Step 3: Create labeling project

Connect the ontology to the labeling project.

# Project defaults to batch mode with benchmark quality settings if this argument is not provided
# Queue mode will be deprecated once dataset mode is deprecated

project = client.create_project(name="text_project_demo",
                                    queue_mode=lb.QueueMode.Batch,
                                    media_type=lb.MediaType.Text)

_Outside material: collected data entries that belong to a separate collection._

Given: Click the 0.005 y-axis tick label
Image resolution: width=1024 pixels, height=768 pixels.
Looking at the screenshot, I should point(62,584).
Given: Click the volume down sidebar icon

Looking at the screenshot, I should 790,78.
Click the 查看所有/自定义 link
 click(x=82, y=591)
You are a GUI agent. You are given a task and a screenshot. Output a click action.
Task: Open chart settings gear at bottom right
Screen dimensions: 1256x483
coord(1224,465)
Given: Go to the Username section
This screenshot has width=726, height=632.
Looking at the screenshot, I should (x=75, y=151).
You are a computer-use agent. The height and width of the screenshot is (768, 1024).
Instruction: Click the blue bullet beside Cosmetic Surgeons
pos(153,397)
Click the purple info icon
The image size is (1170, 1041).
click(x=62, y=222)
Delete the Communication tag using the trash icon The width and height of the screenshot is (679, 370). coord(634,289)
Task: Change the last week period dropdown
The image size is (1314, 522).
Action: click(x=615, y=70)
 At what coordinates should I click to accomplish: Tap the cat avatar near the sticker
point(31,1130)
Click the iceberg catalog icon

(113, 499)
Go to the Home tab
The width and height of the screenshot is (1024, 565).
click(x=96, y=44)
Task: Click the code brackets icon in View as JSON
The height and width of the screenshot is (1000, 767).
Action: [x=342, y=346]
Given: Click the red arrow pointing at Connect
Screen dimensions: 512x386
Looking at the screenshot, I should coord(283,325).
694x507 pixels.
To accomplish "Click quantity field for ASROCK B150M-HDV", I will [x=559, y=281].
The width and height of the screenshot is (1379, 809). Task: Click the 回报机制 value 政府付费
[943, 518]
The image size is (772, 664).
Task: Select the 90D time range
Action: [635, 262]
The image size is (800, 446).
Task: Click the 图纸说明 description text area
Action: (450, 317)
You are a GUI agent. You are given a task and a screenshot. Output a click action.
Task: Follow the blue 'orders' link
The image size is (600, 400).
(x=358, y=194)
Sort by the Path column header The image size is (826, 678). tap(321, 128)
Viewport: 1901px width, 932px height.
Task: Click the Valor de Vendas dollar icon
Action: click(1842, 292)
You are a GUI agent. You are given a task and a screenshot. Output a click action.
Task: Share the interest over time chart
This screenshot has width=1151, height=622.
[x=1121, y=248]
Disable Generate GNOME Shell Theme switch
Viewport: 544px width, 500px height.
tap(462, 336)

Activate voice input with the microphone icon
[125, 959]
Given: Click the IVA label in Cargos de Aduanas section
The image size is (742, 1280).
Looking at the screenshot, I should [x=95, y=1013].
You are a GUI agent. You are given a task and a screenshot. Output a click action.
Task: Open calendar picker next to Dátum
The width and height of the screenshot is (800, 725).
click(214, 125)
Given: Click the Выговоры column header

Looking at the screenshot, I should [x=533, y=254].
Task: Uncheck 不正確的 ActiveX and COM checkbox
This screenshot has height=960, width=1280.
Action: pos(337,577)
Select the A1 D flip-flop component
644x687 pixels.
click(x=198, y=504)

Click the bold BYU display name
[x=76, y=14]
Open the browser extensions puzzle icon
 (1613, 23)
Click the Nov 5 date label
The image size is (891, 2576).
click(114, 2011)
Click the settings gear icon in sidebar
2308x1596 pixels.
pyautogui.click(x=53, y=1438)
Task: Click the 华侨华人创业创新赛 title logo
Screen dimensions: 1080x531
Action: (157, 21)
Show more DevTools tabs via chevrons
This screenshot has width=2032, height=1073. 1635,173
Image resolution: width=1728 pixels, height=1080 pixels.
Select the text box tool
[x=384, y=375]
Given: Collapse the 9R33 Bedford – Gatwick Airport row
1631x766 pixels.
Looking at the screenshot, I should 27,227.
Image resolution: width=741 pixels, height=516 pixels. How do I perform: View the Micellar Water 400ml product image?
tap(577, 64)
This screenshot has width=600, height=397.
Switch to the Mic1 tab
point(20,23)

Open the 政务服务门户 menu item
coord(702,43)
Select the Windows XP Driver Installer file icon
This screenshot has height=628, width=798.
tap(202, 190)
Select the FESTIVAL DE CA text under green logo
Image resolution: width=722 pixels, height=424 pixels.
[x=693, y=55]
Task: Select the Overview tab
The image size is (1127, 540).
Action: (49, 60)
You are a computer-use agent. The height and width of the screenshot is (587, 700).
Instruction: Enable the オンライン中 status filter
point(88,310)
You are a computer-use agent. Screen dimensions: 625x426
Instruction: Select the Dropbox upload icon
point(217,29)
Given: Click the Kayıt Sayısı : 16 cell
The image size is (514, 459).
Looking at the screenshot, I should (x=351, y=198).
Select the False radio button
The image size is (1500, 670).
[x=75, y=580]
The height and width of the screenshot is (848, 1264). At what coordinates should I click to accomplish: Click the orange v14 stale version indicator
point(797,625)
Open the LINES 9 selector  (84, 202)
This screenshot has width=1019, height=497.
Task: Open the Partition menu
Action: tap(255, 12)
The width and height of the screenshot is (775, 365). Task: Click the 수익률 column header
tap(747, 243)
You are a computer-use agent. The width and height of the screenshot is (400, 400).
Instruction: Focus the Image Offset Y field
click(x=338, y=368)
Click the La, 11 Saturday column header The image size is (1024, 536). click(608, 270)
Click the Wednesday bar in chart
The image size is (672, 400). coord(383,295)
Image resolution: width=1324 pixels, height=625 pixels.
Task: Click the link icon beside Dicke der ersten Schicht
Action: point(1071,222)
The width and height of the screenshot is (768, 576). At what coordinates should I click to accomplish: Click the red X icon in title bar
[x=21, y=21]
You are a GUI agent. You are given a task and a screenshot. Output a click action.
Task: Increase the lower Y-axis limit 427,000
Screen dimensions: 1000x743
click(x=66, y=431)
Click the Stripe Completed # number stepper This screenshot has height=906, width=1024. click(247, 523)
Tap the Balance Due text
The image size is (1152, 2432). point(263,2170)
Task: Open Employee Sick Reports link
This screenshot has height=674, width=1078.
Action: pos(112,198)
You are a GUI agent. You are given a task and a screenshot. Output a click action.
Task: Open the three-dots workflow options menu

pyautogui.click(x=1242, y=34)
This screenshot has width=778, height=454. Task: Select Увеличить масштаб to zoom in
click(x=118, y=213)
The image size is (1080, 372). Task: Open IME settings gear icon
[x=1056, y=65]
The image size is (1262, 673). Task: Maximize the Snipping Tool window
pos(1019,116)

project.setup_editor(ontology)

Step 4: Send data rows to project

# Set up batches and ontology

# Create a batch to send to your MAL project
batch = project.create_batch(
  "first-batch-text-demo", # Each batch in a project must have a unique name
  global_keys=[global_key] , # a list of global keys, data rows, or data row ids
  priority=5 # priority between 1(highest) - 5(lowest)
)

print("Batch: ", batch)

Step 5: Create the annotations payload

See supported annotations for hlp creating annotation payloads. You can declare annotations using Pyhon annotation types (preferred) or as NDJSON objects.

This example shows how to crate annotation payloads for each supported annotation type and describes how to compose annotations into labels attached to data rows.

labels = []
labels.append(
    lb_types.Label(
        data=lb_types.TextData(
            global_key=global_key),
        annotations = [
            named_entitity_annotation, 
            radio_annotation, 
            checklist_annotation, 
            text_annotation,
            ner_source,
            ner_target,
            ner_relationship,
            nested_checklist_annotation,
            nested_radio_annotation
        ]
    )
)
label_ndjson = []
for annotations in [entities_ndjson, 
                   radio_annotation_ndjson,  
                   checklist_annotation_ndjson,
                   text_annotation_ndjson,
                   nested_radio_annotation_ndjson,
                   nested_checklist_annotation_ndjson,
                   entity_source_ndjson,
                   entity_target_ndjson,
                   ner_relationship_annotation_ndjson,
                    ] :
  annotations.update({
      "dataRow": { "globalKey": global_key }
  })                   
  label_ndjson.append(annotations)

Step 6: Import annotation payload

For each option, pass the appropriate payload to the relevant parameter. Prelabels should pass th payload to predictions while ground truths should pass the payload to labels.

upload_job_mal = lb.MALPredictionImport.create_from_objects(
    client = client, 
    project_id = project.uid, 
    name="mal_import_job"+str(uuid.uuid4()), 
    predictions=labels)

upload_job_mal.wait_until_done();
print("Errors:", upload_job_mal.errors)
print("Status of uploads: ", upload_job_mal.statuses)

Option B: Upload as ground truth

Relationship annotations are not supported for ground truth import jobs.

# Upload label for this data row in project
upload_job_label_import = lb.LabelImport.create_from_objects(
    client = client, 
    project_id = project.uid, 
    name="label_import_job"+str(uuid.uuid4()),  
    labels=labels
)

upload_job_label_import.wait_until_done();
print("Errors:", upload_job_label_import.errors)
print("Status of uploads: ", upload_job_label_import.statuses)